Infrastructure Key to Google’s No-Downtime Guarantee

January 15, 2011 Off By David
Grazed from GigaOM.  Author: Derrick Harris.

Google blogged this morning about a new no-planned-downtime for Google Apps, a promise it’s able to make because of its globally distributed infrastructure estimated at more than 1 million servers. Unlike many SaaS infrastructures, and certainly many on-premise application environments, Google’s expansive infrastructure gives it multiple options for migrating workloads during planned downtime on a given set of servers or a specific data center.

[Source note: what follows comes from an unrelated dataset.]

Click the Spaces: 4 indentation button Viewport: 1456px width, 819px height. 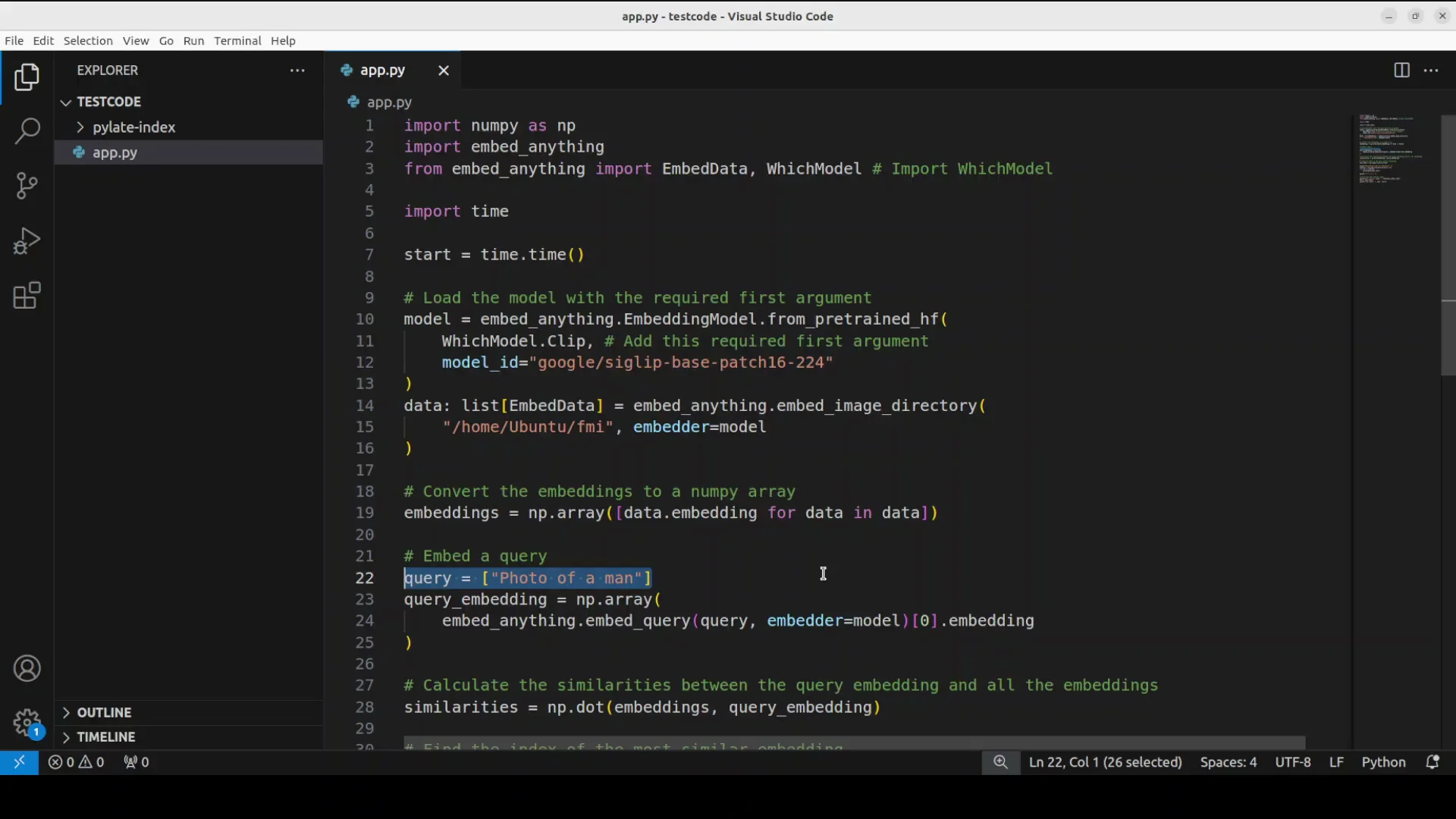(x=1228, y=762)
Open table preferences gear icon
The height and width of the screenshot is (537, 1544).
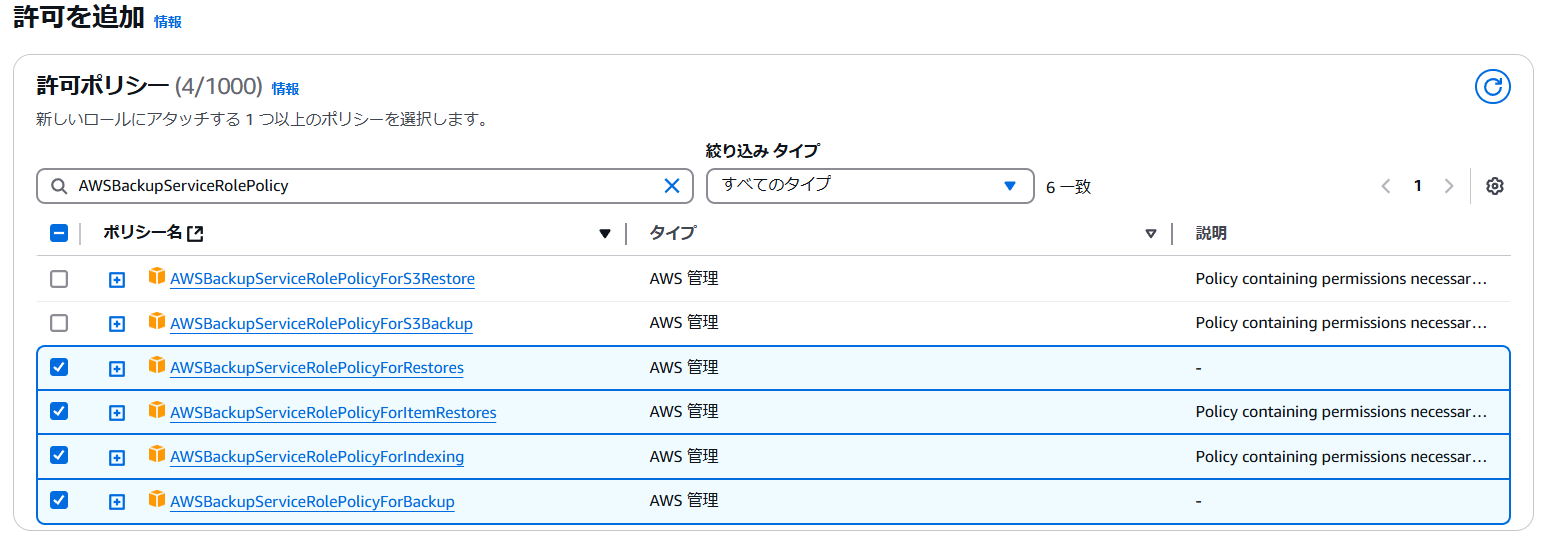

Google was inspired to make the change after a year in which its flagship application, Gmail, experienced overall availability of 99.984 percent. As blog author Matthew Glotzbach points out, that translates to an average of 7 minutes of downtime per month, which is far better than most on-premise email systems, including Microsoft Exchange. However, the post doesn’t include comparisons to competitive hosted email options, such as Microsoft BPOS or IBM LotusLive. One potentially big competitor, Microsoft Office 365, is still in beta, so an accurate uptime comparison can’t be made.

Google hasn’t been too forthcoming about its processes migrating workloads from place to place, but this 2009 interview with SVP of Operations Urs Holzle does shed some light on how the company utilizes its global footprint to route around both server-level and data-center-level issues. If the company is able to handle unforeseen outages fairly smoothly, it stands to reason that it can route around planned downtime without issue.

It will be interesting to see if Microsoft — Google’s primary rival in the cloud services space — matches Google’s promise of no planned downtime. Microsoft, too, has a large server footprint distributed across the world. It’s arguable that Microsoft already has the better SLA anyhow, as Microsoft is promising a “financially backed” 99.9 percent SLA for Office 365, whereas Google compensates for below-SLA service levels with free days tacked onto the end of the service term.